= Entries supplied =
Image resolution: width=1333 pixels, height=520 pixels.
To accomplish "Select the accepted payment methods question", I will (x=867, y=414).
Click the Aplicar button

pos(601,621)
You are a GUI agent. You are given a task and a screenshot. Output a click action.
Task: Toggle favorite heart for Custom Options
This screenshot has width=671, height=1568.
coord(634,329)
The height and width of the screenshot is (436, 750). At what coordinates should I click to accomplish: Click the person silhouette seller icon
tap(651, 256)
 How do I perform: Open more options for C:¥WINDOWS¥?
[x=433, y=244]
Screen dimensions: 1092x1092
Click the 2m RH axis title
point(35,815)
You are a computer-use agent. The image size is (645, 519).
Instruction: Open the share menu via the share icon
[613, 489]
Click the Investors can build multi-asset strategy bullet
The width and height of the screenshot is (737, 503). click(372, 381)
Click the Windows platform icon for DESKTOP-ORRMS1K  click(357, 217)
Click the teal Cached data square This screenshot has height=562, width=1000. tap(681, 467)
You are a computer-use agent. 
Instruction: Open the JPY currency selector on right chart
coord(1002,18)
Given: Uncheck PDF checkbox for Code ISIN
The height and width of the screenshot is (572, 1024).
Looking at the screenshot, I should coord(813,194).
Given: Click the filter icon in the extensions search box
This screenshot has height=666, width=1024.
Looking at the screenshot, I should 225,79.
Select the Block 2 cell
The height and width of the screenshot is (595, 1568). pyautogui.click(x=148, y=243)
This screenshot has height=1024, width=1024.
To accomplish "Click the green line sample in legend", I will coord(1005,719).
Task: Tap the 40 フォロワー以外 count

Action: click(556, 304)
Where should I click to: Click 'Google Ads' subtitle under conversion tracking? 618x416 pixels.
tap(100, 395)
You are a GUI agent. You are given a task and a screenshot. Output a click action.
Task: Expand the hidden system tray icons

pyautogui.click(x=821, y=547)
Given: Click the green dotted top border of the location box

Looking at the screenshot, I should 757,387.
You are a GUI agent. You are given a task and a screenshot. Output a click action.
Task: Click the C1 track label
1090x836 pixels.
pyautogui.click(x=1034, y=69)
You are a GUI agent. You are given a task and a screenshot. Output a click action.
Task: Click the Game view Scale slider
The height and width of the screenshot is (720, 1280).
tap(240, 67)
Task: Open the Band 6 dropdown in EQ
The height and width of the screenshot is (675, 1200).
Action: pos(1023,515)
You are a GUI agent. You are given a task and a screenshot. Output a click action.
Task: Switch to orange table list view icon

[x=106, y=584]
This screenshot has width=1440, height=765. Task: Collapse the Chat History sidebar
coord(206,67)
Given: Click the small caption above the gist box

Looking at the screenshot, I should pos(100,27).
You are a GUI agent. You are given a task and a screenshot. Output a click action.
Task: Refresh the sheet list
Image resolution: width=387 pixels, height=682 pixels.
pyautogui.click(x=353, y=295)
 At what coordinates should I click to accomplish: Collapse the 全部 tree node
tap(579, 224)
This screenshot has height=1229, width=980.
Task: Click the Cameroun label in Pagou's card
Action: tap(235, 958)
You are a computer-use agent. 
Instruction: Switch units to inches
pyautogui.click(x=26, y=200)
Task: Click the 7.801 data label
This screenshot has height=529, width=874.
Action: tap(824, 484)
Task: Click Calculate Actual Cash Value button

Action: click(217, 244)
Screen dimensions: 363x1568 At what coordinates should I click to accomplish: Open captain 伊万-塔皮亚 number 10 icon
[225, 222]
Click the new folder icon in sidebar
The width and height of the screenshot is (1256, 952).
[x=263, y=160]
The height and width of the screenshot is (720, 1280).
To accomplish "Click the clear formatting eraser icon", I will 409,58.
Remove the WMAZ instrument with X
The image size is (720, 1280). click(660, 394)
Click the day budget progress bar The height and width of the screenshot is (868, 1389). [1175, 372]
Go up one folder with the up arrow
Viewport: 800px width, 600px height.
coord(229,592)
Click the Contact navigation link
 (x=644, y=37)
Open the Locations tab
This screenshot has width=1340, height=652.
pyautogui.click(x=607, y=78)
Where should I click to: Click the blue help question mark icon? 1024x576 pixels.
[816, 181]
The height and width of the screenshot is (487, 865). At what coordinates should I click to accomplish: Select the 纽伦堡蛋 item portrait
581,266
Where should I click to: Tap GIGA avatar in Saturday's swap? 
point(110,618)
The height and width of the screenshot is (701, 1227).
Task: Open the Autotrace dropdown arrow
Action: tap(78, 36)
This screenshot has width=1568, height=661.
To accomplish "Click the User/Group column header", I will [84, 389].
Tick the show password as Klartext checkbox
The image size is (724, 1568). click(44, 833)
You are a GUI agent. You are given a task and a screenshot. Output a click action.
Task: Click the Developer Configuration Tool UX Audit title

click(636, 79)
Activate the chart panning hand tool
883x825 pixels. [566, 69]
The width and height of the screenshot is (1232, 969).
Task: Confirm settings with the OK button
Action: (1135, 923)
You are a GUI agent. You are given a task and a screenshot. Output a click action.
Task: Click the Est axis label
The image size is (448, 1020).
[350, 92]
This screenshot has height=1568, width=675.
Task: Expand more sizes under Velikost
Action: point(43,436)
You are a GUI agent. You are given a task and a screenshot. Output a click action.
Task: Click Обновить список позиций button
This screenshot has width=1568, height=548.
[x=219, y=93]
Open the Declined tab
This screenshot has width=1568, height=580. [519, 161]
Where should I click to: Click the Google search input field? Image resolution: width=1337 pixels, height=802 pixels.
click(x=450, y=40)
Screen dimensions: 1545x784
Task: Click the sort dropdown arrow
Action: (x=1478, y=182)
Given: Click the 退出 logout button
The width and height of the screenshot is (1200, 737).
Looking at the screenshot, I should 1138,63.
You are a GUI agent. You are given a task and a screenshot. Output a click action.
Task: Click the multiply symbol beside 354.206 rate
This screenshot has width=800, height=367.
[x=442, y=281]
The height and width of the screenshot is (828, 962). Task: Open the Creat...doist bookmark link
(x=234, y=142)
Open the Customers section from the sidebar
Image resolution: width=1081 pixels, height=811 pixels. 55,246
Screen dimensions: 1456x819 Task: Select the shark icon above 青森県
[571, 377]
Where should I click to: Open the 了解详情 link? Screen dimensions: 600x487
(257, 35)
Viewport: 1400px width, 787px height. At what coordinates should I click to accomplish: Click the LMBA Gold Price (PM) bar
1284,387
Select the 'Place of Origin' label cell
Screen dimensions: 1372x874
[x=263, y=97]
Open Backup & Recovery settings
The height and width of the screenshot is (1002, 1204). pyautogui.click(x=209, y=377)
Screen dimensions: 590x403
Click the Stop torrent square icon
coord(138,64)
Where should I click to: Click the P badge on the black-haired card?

= Your task =
Transcribe the records. Keep every word exactly as it stands.

= Result =
Image resolution: width=1333 pixels, height=520 pixels.
To accomplish "Select the accepted payment methods question", I will (x=867, y=414).
Click the Aplicar button

pos(601,621)
You are a GUI agent. You are given a task and a screenshot. Output a click action.
Task: Toggle favorite heart for Custom Options
This screenshot has width=671, height=1568.
coord(634,329)
The height and width of the screenshot is (436, 750). At what coordinates should I click to accomplish: Click the person silhouette seller icon
tap(651, 256)
 How do I perform: Open more options for C:¥WINDOWS¥?
[x=433, y=244]
Screen dimensions: 1092x1092
Click the 2m RH axis title
point(35,815)
You are a computer-use agent. The image size is (645, 519).
Instruction: Open the share menu via the share icon
[613, 489]
Click the Investors can build multi-asset strategy bullet
The width and height of the screenshot is (737, 503). click(372, 381)
Click the Windows platform icon for DESKTOP-ORRMS1K  click(357, 217)
Click the teal Cached data square This screenshot has height=562, width=1000. tap(681, 467)
You are a computer-use agent. 
Instruction: Open the JPY currency selector on right chart
coord(1002,18)
Given: Uncheck PDF checkbox for Code ISIN
The height and width of the screenshot is (572, 1024).
Looking at the screenshot, I should coord(813,194).
Given: Click the filter icon in the extensions search box
This screenshot has height=666, width=1024.
Looking at the screenshot, I should 225,79.
Select the Block 2 cell
The height and width of the screenshot is (595, 1568). pyautogui.click(x=148, y=243)
This screenshot has height=1024, width=1024.
To accomplish "Click the green line sample in legend", I will coord(1005,719).
Task: Tap the 40 フォロワー以外 count

Action: click(556, 304)
Where should I click to: Click 'Google Ads' subtitle under conversion tracking? 618x416 pixels.
tap(100, 395)
You are a GUI agent. You are given a task and a screenshot. Output a click action.
Task: Expand the hidden system tray icons

pyautogui.click(x=821, y=547)
Given: Click the green dotted top border of the location box

Looking at the screenshot, I should 757,387.
You are a GUI agent. You are given a task and a screenshot. Output a click action.
Task: Click the C1 track label
1090x836 pixels.
pyautogui.click(x=1034, y=69)
You are a GUI agent. You are given a task and a screenshot. Output a click action.
Task: Click the Game view Scale slider
The height and width of the screenshot is (720, 1280).
tap(240, 67)
Task: Open the Band 6 dropdown in EQ
The height and width of the screenshot is (675, 1200).
Action: pos(1023,515)
You are a GUI agent. You are given a task and a screenshot. Output a click action.
Task: Switch to orange table list view icon

[x=106, y=584]
This screenshot has width=1440, height=765. Task: Collapse the Chat History sidebar
coord(206,67)
Given: Click the small caption above the gist box

Looking at the screenshot, I should pos(100,27).
You are a GUI agent. You are given a task and a screenshot. Output a click action.
Task: Refresh the sheet list
Image resolution: width=387 pixels, height=682 pixels.
pyautogui.click(x=353, y=295)
 At what coordinates should I click to accomplish: Collapse the 全部 tree node
tap(579, 224)
This screenshot has height=1229, width=980.
Task: Click the Cameroun label in Pagou's card
Action: tap(235, 958)
You are a computer-use agent. 
Instruction: Switch units to inches
pyautogui.click(x=26, y=200)
Task: Click the 7.801 data label
This screenshot has height=529, width=874.
Action: tap(824, 484)
Task: Click Calculate Actual Cash Value button

Action: click(217, 244)
Screen dimensions: 363x1568 At what coordinates should I click to accomplish: Open captain 伊万-塔皮亚 number 10 icon
[225, 222]
Click the new folder icon in sidebar
The width and height of the screenshot is (1256, 952).
[x=263, y=160]
The height and width of the screenshot is (720, 1280).
To accomplish "Click the clear formatting eraser icon", I will 409,58.
Remove the WMAZ instrument with X
The image size is (720, 1280). click(660, 394)
Click the day budget progress bar The height and width of the screenshot is (868, 1389). [1175, 372]
Go up one folder with the up arrow
Viewport: 800px width, 600px height.
coord(229,592)
Click the Contact navigation link
 (x=644, y=37)
Open the Locations tab
This screenshot has width=1340, height=652.
pyautogui.click(x=607, y=78)
Where should I click to: Click the blue help question mark icon? 1024x576 pixels.
[816, 181]
The height and width of the screenshot is (487, 865). At what coordinates should I click to accomplish: Select the 纽伦堡蛋 item portrait
581,266
Where should I click to: Tap GIGA avatar in Saturday's swap? 
point(110,618)
The height and width of the screenshot is (701, 1227).
Task: Open the Autotrace dropdown arrow
Action: tap(78, 36)
This screenshot has width=1568, height=661.
To accomplish "Click the User/Group column header", I will [84, 389].
Tick the show password as Klartext checkbox
The image size is (724, 1568). click(44, 833)
You are a GUI agent. You are given a task and a screenshot. Output a click action.
Task: Click the Developer Configuration Tool UX Audit title

click(636, 79)
Activate the chart panning hand tool
883x825 pixels. [566, 69]
The width and height of the screenshot is (1232, 969).
Task: Confirm settings with the OK button
Action: (1135, 923)
You are a GUI agent. You are given a task and a screenshot. Output a click action.
Task: Click the Est axis label
The image size is (448, 1020).
[350, 92]
This screenshot has height=1568, width=675.
Task: Expand more sizes under Velikost
Action: point(43,436)
You are a GUI agent. You are given a task and a screenshot. Output a click action.
Task: Click Обновить список позиций button
This screenshot has width=1568, height=548.
[x=219, y=93]
Open the Declined tab
This screenshot has width=1568, height=580. [519, 161]
Where should I click to: Click the Google search input field? Image resolution: width=1337 pixels, height=802 pixels.
click(x=450, y=40)
Screen dimensions: 1545x784
Task: Click the sort dropdown arrow
Action: (x=1478, y=182)
Given: Click the 退出 logout button
The width and height of the screenshot is (1200, 737).
Looking at the screenshot, I should 1138,63.
You are a GUI agent. You are given a task and a screenshot. Output a click action.
Task: Click the multiply symbol beside 354.206 rate
This screenshot has width=800, height=367.
[x=442, y=281]
The height and width of the screenshot is (828, 962). Task: Open the Creat...doist bookmark link
(x=234, y=142)
Open the Customers section from the sidebar
Image resolution: width=1081 pixels, height=811 pixels. 55,246
Screen dimensions: 1456x819 Task: Select the shark icon above 青森県
[571, 377]
Where should I click to: Open the 了解详情 link? Screen dimensions: 600x487
(257, 35)
Viewport: 1400px width, 787px height. At what coordinates should I click to accomplish: Click the LMBA Gold Price (PM) bar
1284,387
Select the 'Place of Origin' label cell
Screen dimensions: 1372x874
[x=263, y=97]
Open Backup & Recovery settings
The height and width of the screenshot is (1002, 1204). pyautogui.click(x=209, y=377)
Screen dimensions: 590x403
Click the Stop torrent square icon
coord(138,64)
Where should I click to: Click the P badge on the black-haired card?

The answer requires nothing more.